13. September 2021

Basel AML Index 2021: 4 things holding back the global fight against money laundering

Basel AML Index 2021 website and report

Released today, the 10th annual edition of the Basel AML Index raises grave questions about whether jurisdictions are serious about tackling their money laundering and terrorist financing (ML/TF) risks, and what is holding them back.

The Basel AML Index is an independent annual ranking that assesses ML/TF threats around the world and the capacity of jurisdictions’ anti-money laundering and counter financing of terrorism (AML/CFT) measures to address their specific risks.

The average global money laundering risk score increased from 5.22 to 5.3 out of 10, as assessed across all 110 jurisdictions in the 2021 Public Edition of the Basel AML Index.

Even among jurisdictions whose risk scores improved this year, none managed to improve by even one point out of 10. Half of improvements were 0.3 of a point or less.

What is holding jurisdictions back from effectively tackling their ML/TF risks and avoiding being the weak spot in regional and international financial systems? This year’s Basel AML Index report looks at four areas of AML/CFT policy that urgently need more attention.

1 – A strong response to threats from virtual assets

The use of virtual assets such as cryptocurrencies is exploding – for legitimate as well as illicit purposes. This year’s Basel AML Index report analyses data from the Financial Action Task Force (FATF) on how jurisdictions are responding to ML/TF threats related to virtual assets.

The answer: not well at all. Most jurisdictions assessed or re-assessed in the last year have worsened their scores for technical compliance with FATF Recommendation 15 on virtual assets and virtual asset service providers. Average compliance levels have dropped by 10 percentage points globally.

Read the report to find out why.

2 – Effective prevention, not just enforcement

Previous editions of the Basel AML Index have lamented that many jurisdictions have AML/CFT systems that are mostly compliant with FATF technical recommendations but are ineffective in practice.

This year’s report looks at the distinction between compliance with technical recommendations vs effective implementation. Does the problem prevail for both prevention and enforcement?

The analysis reveals that:

  • once again, jurisdictions score rather badly for effective implementation across the board;
  • the discrepancy between technical compliance and effective implementation is even worse in relation to prevention.

These findings should ring an alarm bell for policy makers. Jurisdictions should invest more resources in the prevention of ML/TF, without reducing resources for enforcement.

3 - Beneficial ownership transparency

Beneficial ownership transparency is directly related to the effectiveness of a jurisdiction’s AML systems and the essential role of these systems in preventing, detecting, prosecuting and sanctioning financial crimes.

The Basel AML Index report analyses the implementation of beneficial ownership registers around the world. It shows how slow and ineffective implementation of beneficial ownership transparency measures continues to provide safe havens for dirty money.

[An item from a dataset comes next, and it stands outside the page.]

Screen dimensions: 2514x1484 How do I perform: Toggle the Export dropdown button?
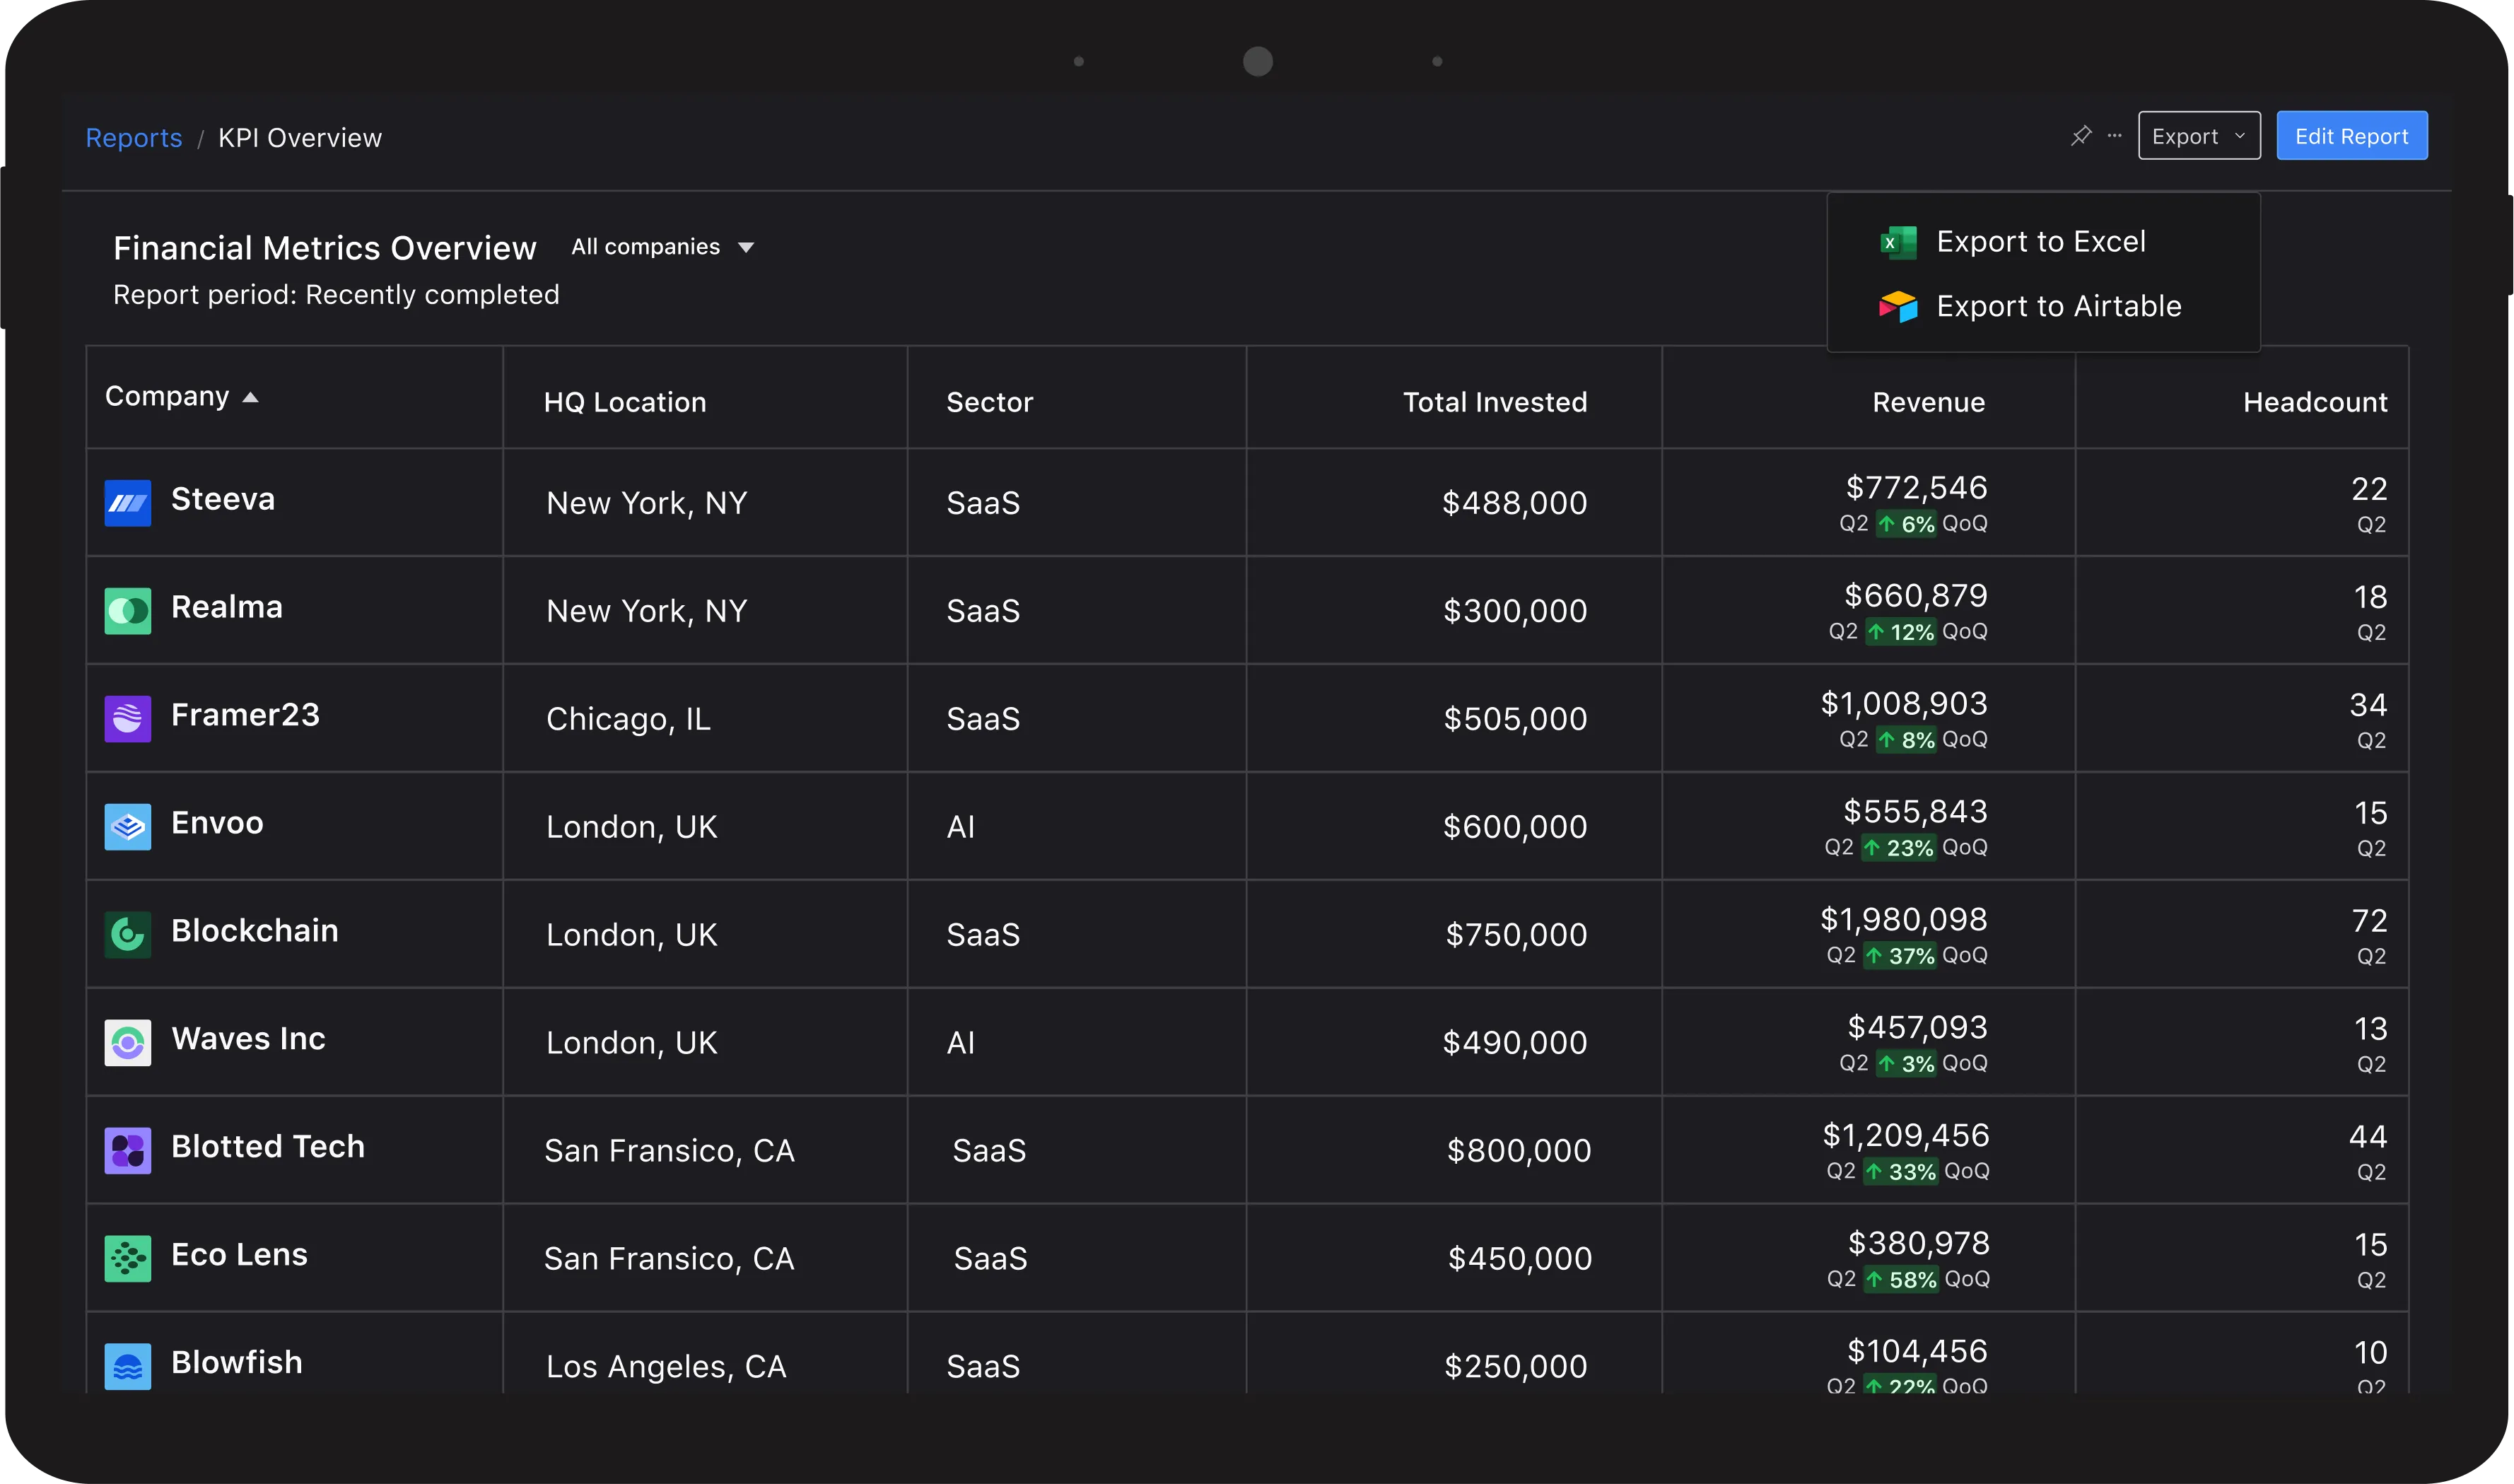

This is damaging for individual jurisdictions, but more importantly undermines all global efforts to combat money laundering.

4 – Addressing ML/TF vulnerabilities beyond the financial sector

The final issue highlighted by the Basel AML Index data analysis is the generally weak application of AML/CFT preventive measures by lawyers, accountants, real estate agents and other designated non-financial businesses and professions non-financial entities (DNFBPs).

This means that there is a significant risk that such businesses and professions remain open to abuse by criminals and corrupt individuals wishing to launder their money. Moreover, there is increasing concern among regulators that:

  • some DNFBPs are advising and assisting criminal clients with hiding and laundering illicit funds;
  • as some high-profile cases have shown, accountants are used as intermediaries to avoid scrutiny.

At a minimum, more supervision over DNFBPs is urgently needed. Certain jurisdictions should also tighten their regulatory framework – and ensure that it is effectively enforced – over selected groups of DNFBPs in line with their risk exposure.

Regional deep dives

For a second year, the report offers profiles of money laundering risks in different regions. Our regional infographics show how jurisdictions score in relation to each other – and in too many cases let their neighbours down. 

Policymakers should analyse their respective jurisdictions’ risks and make plans for serious reform. No jurisdiction is doing well. We call on all jurisdictions to step up their game.